Physiological states of IR are pregnancy & puberty. In puberty the pubertal hormones specially the androgens whether they are adrenal androgens or testosterone are responsible for IR. The pathological states responsible for IR are stress, and malignant disease.

Thus a potential diabetic who has inherited IR, acquires obesity, and develops psychological stress due to increasing responsibilities may developt frank diabetes. The genetically acquired IR expresses as diabetes due to obesity, lack of exercise & stress.

The Metabolic factors apart from the above are acidosis, uremia, especially end stage renal disease(ESRD). In early diabetic nephropathy, as albumin is excreted by the kidneys, insulin and albumin get dissociated. This increases insulin levels in the plasma resulting in reduced insulin requirement.
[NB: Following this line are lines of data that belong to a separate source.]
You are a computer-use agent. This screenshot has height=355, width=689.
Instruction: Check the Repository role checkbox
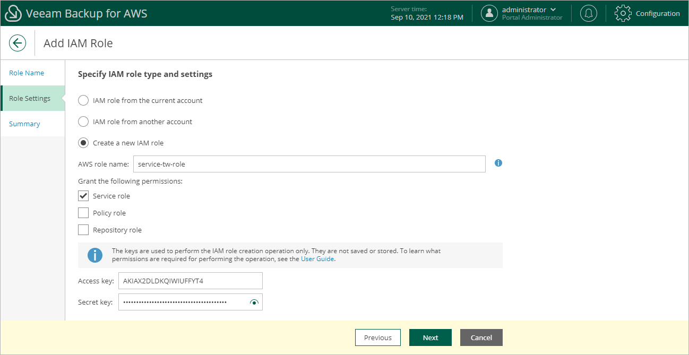(x=83, y=230)
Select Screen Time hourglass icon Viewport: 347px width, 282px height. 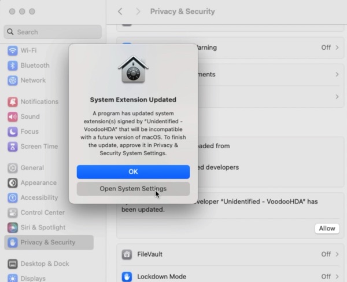(x=12, y=147)
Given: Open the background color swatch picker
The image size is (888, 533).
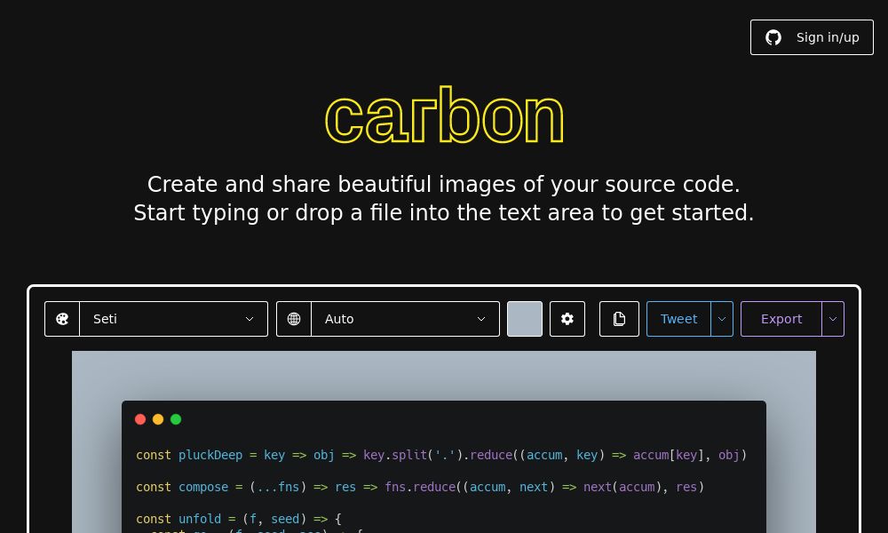Looking at the screenshot, I should click(x=525, y=319).
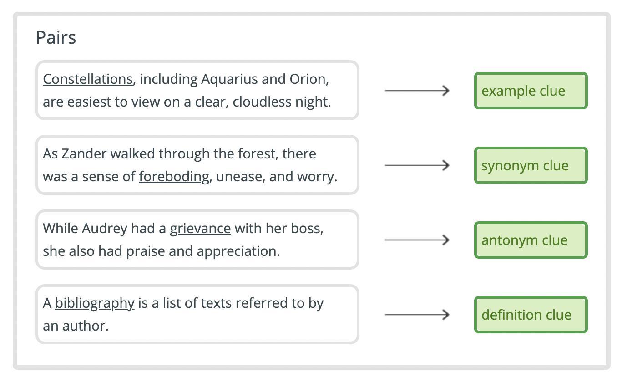Screen dimensions: 627x378
Task: Click the arrow pointing to definition clue
Action: 417,315
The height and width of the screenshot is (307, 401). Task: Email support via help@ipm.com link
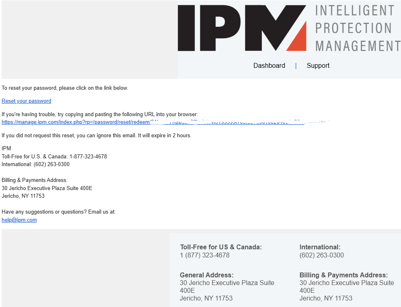(x=19, y=220)
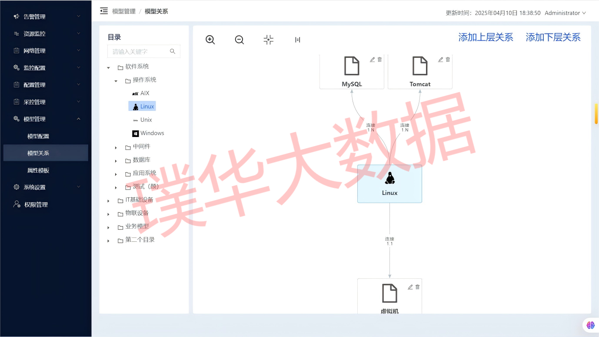Open 属性模板 in the sidebar menu
Screen dimensions: 599x337
click(38, 170)
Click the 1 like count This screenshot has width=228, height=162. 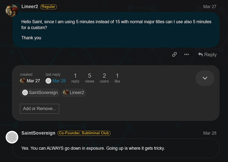pyautogui.click(x=117, y=78)
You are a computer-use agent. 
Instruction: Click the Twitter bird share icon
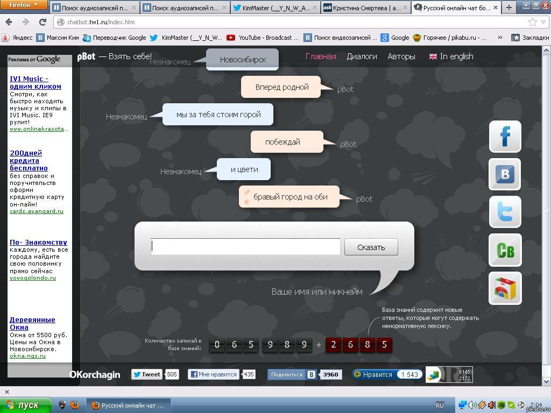(x=505, y=212)
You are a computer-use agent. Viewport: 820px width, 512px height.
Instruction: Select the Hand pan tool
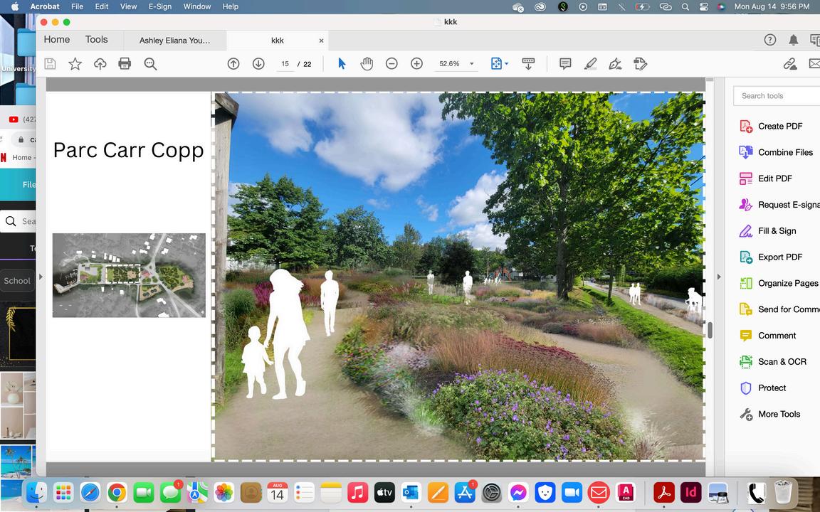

Uremia is a state of IR.

The endocrine disorder characterizing IR are Cushing's Syndrome, Acromegaly, Glucagon tumors, Pheochromocytoma & androgen disorders like PCOD (which is classical state of IR) Polycystic Ovarian Disease is characterized by hyperandrogenism, obesity, anovulation & acanthosis nigricians. Ther are many clinical studies in the last few years regarding the use of metformin in PCOD for induction of Ovulation. Metformin in doses of 1 to 1 ½ gm/day induces ovulation in-patients who are nondiabetic with PCOD. The basis is adrenal androgen induce IR & IR changes intraovarian milieu. Hyperprolactinemia also increases the IR. Cirrhosis of liver is another cause of IR.

Insulin degradation may be enhanced leading to insulin resistance. Certain patients do not respond to SC Insulin even with very high doses, but respond to smaller doses of IV insulin. This is SC resistance and normal response to IV insulin. Once euglycemia is achieved, IR is reduced, the patient may respond to SC Insulin.

One of the most important features of IR is Syndrome X where is resistance to insulin stimulating glucose uptake. The features of Syndrome X are

  • Hyperinsulinemia
  • Hypertension
  • Glucose intolerance
  • Increased VLDL decreased HDL
  • Obesity

Now it is well known that Syndrome X is not a conglomeration of disorders but a definite entity. Insulin clamp studies have shown that Asians have higher IR than Europeans. Increasing incidence of diabetes in recent years in Indians in particular and asians in general is because of change in the lifestyle, obesity physical inactivity & stress. By the next year decade or so, DM in India will reach epidemic proportions.

Many patients with HTN have hyperinsulinemia & fasting plasma insulin concentration is very closely related to elevation of blood pressure.

Hyperinsulinemia leads to HTN because of increased renal sodium & water reabsorption Decreased Na/K+ATPase activity. Increased Na/H+ pump activity Increased Intracellular Calcium ion accumulation Stimulation of various growth factors that promote atherosclerosis. Hyperinsulinemia subjects also had higher basal levels of TGL & lower HDL levels, which lead to, increased risk for CAD.

Conclusion of recent data shows that Insulin resistant states can be regarded as antecedent of cardiovascular disease because of its dyslipidemic & hypertensive effect & not necessarily as a direct result of IR or hyperinsulinemia.

To estimate the prevalence of Syndrome X, a study was carried out on 13,672 diabetics at Bangalore at M S ramiah Medical college hospital and Diacon hospital, Bangalore. It was observed that 45% women & 15% men had Syndrome X, 7% women & 5% men had HT with IHD and 50% women and 18% men were obese.

The study concluded that obesity, Hypertension and dyslipidaemia are more common in woman. Syndrome X is more common in women.

Insulin antibodies develop due to impure insulin usage; highly purified/human insulin reduces insulin antibody level in 3 months. Usually, an average individual will require 36 units of insulin / day. In order to identify IR clinically, the guidance used is, if the daily requirement of insulin exceeds 1 unit/kg bodyweight than the patient is said to be insulin resistant.

IR is a key factor in pathogenesis of Type 2 DM, it is partly acquired. It not only leads to Type 2 DM but also to cardiovascular disorders like hypertension, dyslipidemia & atheroscleroses which are the future risk factors for Coronary artery disease morbidity & mortality.